Toyota is a company well known for its cars with improved fuel economy and therefore is a master of thermodynamics and must have “optimized” the cost and performance of its batteries in the standard Prius deploying a relatively small battery pack and with the choice of Nickel Metal Hydride chemistry rather than lithium chemistry. While Toyota may be experiencing safety problems no one can fault this company on fuel efficiency. Other car companies such as Ford have also chosen Nickel Metal Hydride as their hybrid car battery platform. Fisker and GM are touting plug in hybrids with lithium batteries and are much more aggressive in their claims of cost improvement and their ability to drive “Moore’s Law” in their battery systems. My educated guess on all of this is that Toyota, Ford and the car manufacturers that stick with smaller nickel metal hydride battery systems and the traditional non plug-in hybrid will sell tens of millions of such vehicles over the next decade. Renault, GM, Fisker, Tesla, and others who go for plug-in hybrids or full electric vehicles will only sell a few tens of thousands of vehicles in the next decade. I simply believe we will not have “Moore’s Law” at play here but have a very fractional Moore’s Law that holds.

Argonne National Labs published an exhaustive review of the materials and associated costs of lithium batteries back in May of 2000. http://www.transportation.anl.gov/pdfs/TA/149.pdf The total material cost for the cell was estimated at $1.28 and the total manufacturing cost of the cell including overhead and labor was estimated at $1.70. This Argonne report is perhaps the best report written on the economics associated with lithium battery fabrication.
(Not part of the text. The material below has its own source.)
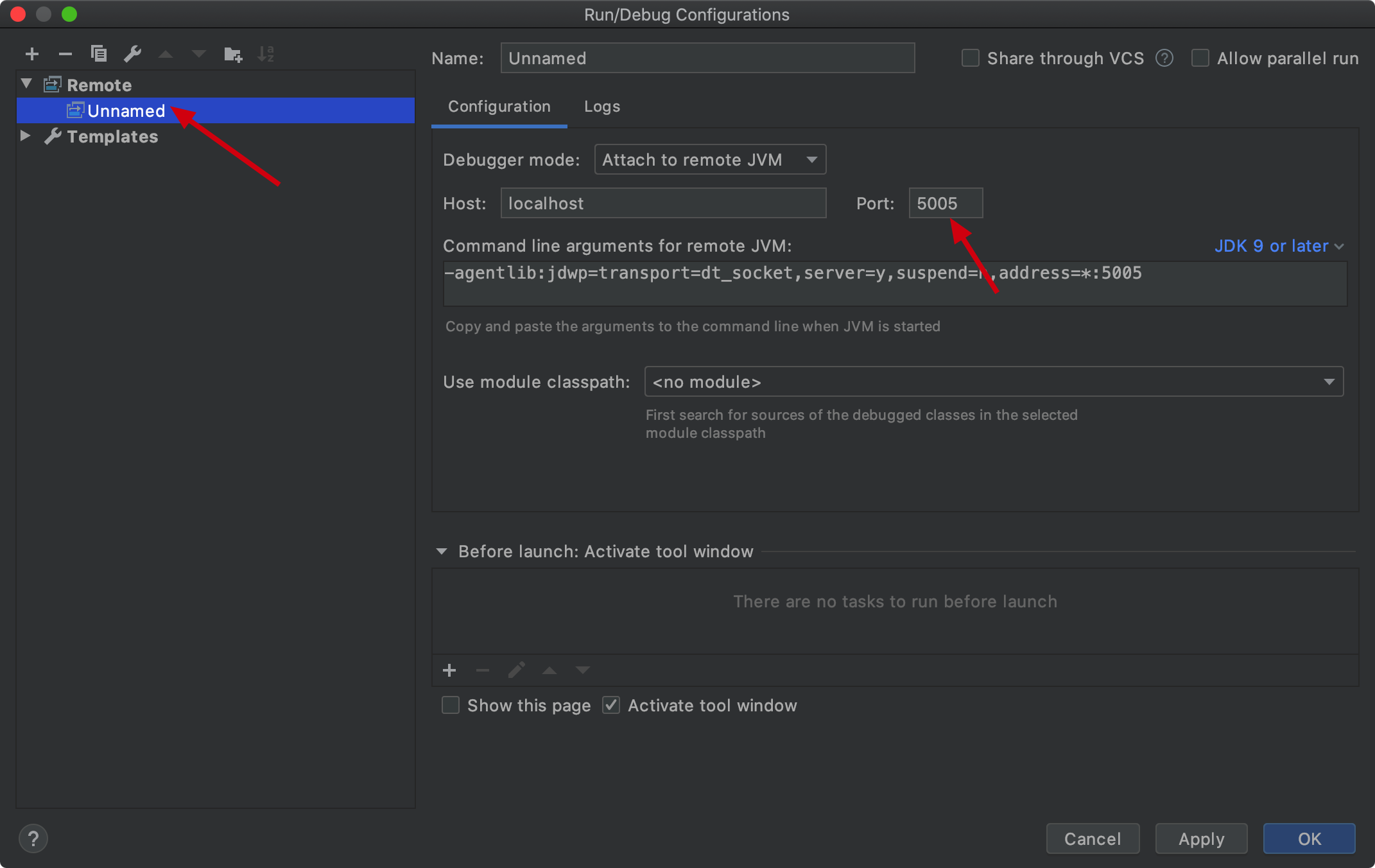The height and width of the screenshot is (868, 1375).
Task: Uncheck Activate tool window checkbox
Action: [x=611, y=706]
Actually had folks read this report back in 2000 they would have realized that the learning curve for lithium batteries would be painfully slow. Materials just make up far too much of the battery cost and the quantity of materials is fixed by the chemistry. Therefore economies of scale could not drive a Moore’s Law type rate of learning and a very fractional Moore’s Law resulted. In the early years of lithium cell development from approximately 1990 to 2000, the improvements in chemistry and in economies of scale did allow the technology to enjoy a Moore’s Law type learning rate and it has been reported that costs of an 18650 cell reduced from $18 to $2 per cell in that decade. Unfortunately the technology has now hit an asymptote in their cost reduction curve.

By doing a Google search on an 18650 lithium ion battery I came across this link http://www.batteryjunction.com/li18322mahre.html . This site lists a selling price of $5.29 each for 200 or more cells. The cells are 3.7 volts with 2.2 amp hours so they are capable of holding 8.1 watt hours of energy from full charge to discharge. Expressed in cost per kilowatt hour of nominal capacity these loose cells cost around $650. My guess is that if applied today’s costs of cobalt, nickel, lithium, lithium salts, plastics, copper, graphite, and other constituent materials that make up a cell, the material cost in November 2009 compared with May 2000 have increased by more than 150% and a current estimate of the materials used in the Argonne labs report will show cost of about $3 per cell versus $1.28 back in May 2000. Hence this company sells the cells for $5.29 each. From my previous analysis of the probable learning rate I would not surprised if in 2020 the selling price per 18650 lithium cell is as high as $6 rather than as low as $3.

Conclusion: Lithium batteries are and will remain best suited for items as small as a cell phone and as large as a bicycle. The cost relative to performance or these batteries will likely not improve by much in the coming decade. Although some standard hybrid vehicles may use lithium batteries with low capacity, their cost will remain high. Also plug-in vehicles that have a range longer than 10 miles using battery power will likely not penetrate the market significantly. Given the likely scenario that plug-in passenger cars and trucks based on lithium battery technology will not reduce US consumption of gasoline and diesel fuel in large measure, I am asking the subcommittee to limit the funds that the US government will appropriate for research and development of this technology.